In a 42-page letter released Monday, the FAA ruled that a curfew at Bob Hope unreasonably burdened air traffic and commerce. The letter gave alternatives for dealing with airport noise, leaving room for the authority to challenge the decision in federal court.
“It’s very, very, very disappointing,” Commissioner Don Brown said, “but we’re not giving up.”
The Bob Hope curfew has garnered support from Burbank, Glendale and Pasadena city officials, as well as Reps. Howard Berman (D-Valley Village), Brad Sherman (D-Sherman Oaks) and Adam Schiff (D-Burbank).
The FAA said the application failed to meet four of six conditions, stating a curfew would hinder business in the air and on the ground.
Schiff said the FAA’s interpretation of the conditions was too stringent.
“We don’t want cities going through this process if the FAA isn’t going to take the statute seriously,” he said.
Sherman added that the FAA’s standards interpreted existing law in such a way that no airport in the country could secure a nighttime curfew.

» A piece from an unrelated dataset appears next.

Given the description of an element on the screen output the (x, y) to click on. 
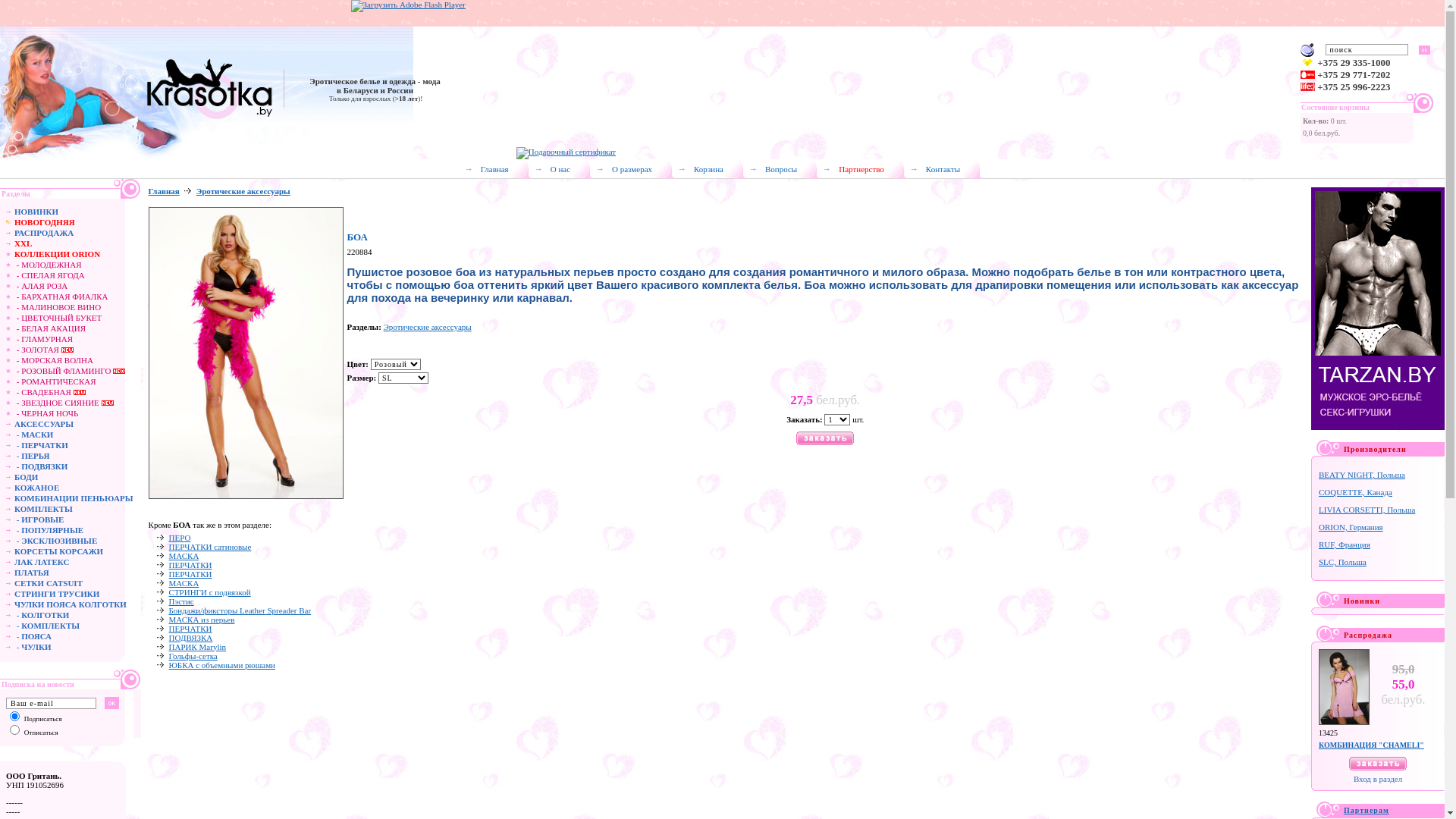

On Monday he announced legislation to allow Bob Hope and Van Nuys airports to implement mandatory nighttime curfews. It was drafted in conjunction with the city of Burbank and includes a clear exclusion for medical and other emergency flights, affecting only a small number of cargo flights each day or night.
He introduced it in response to the FAA denial, believing that a legislative approach is the best method in light of what happened.
The International Air Cargo Assn., Cargo Airline Assn., National Air Transportation Assn. and Air Transport Assn. of America formally opposed the proposed curfew. Fed Ex and the United Parcel Service also deemed the proposal a burden on interstate commerce.